Judge will hear arguments in Sandy Hook case

A judge will hear arguments Monday on whether to strike details from a lawsuit against the maker of the rifle used in the 2012 shooting at Sandy Hook.

Remington Arms will argue that the allegations presented by nine families of those killed in the massacre do not align with the laws they cited in their complaint.

The company presented similar arguments before — in state court then federal and again in state — but in the most recent attempt Remington was denied a dismissal because of procedural issues.

In April, Bridgeport Superior Court Judge Barbara Bellis identified striking details from the complaint as more appropriate for the jurisdiction than dismissing it. So, in response, the company repackaged the same arguments but in a motion to strike.

The families say Bushmaster Firearms, a gun manufacturer owned by Remington, advertised its AR-15 rifle as an effective killing, a concept that appealed to the deranged killer who used the rifle to gun down 20 first graders and six educators.

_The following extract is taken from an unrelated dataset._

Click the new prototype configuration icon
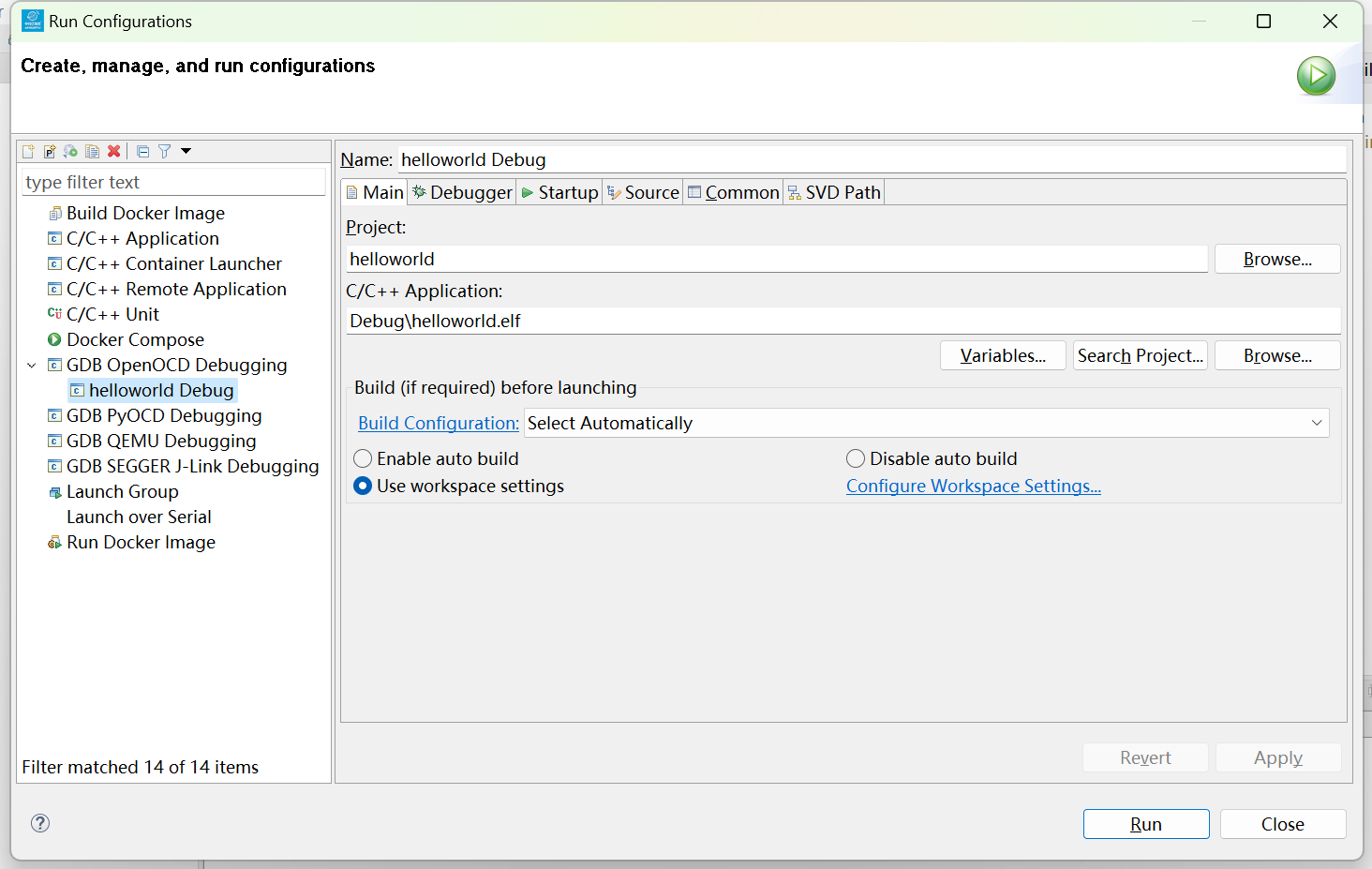This screenshot has height=869, width=1372. (50, 151)
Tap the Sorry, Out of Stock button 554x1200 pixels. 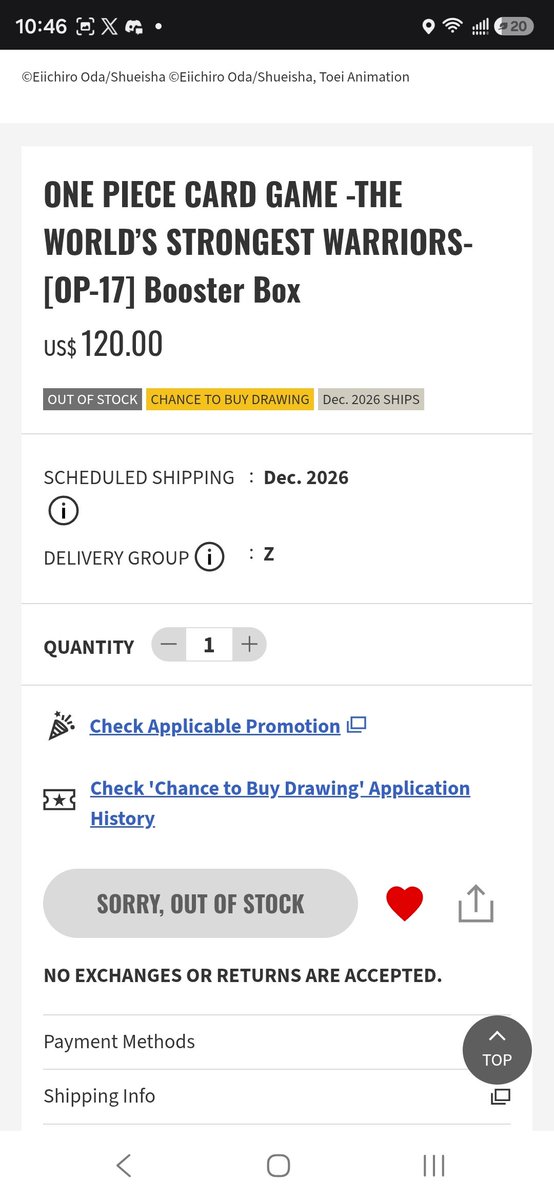click(200, 904)
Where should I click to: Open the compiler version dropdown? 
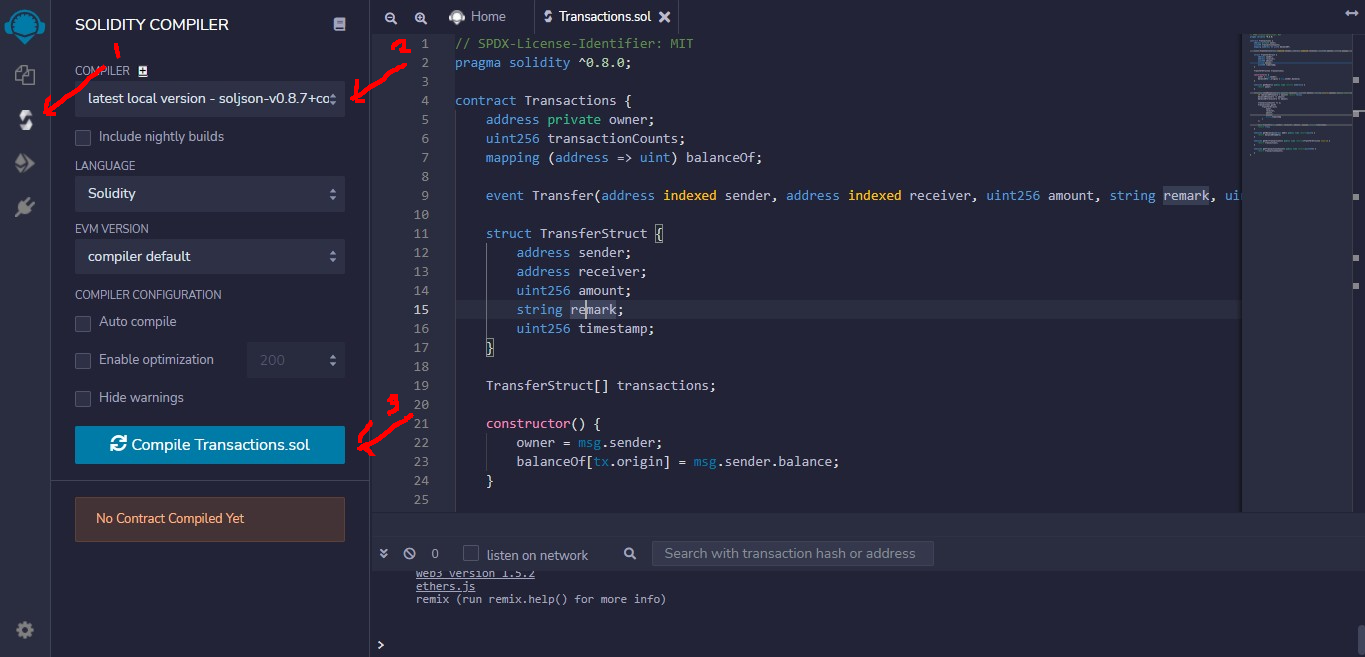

The complaint highlighted language used by Bushmaster to market its products to a civilian market. At one point before the shooting, Bushmaster used phrases like “military-proven performance,” “the ultimate combat weapons system,” and “Forces of opposition, bow down. You are single-handedly outnumbered” in its advertisements.

In May, Bellis denied Remington’s motion to delay the discovery process, which would require the company to release internal documents about marketing strategies. She said since the lawsuit has been active for more than a year, a delay would unnecessarily prolong the case. A trial is slotted for April 2018.

When the case was filed in December 2014, many legal experts speculated that it was unwinnable because of the physical and regulatory disconnect between the manufacturer of the firearm used in the incident and the shooter, but including the current decision, the case has overcome major legal hurdles.

The national debate about the AR-15 rifle has resurfaced, sprouting from the Orlando shooting earlier this month. The gunman in the incident used an AR-style rifle and a handgun to kill 49 people and injure 53 others.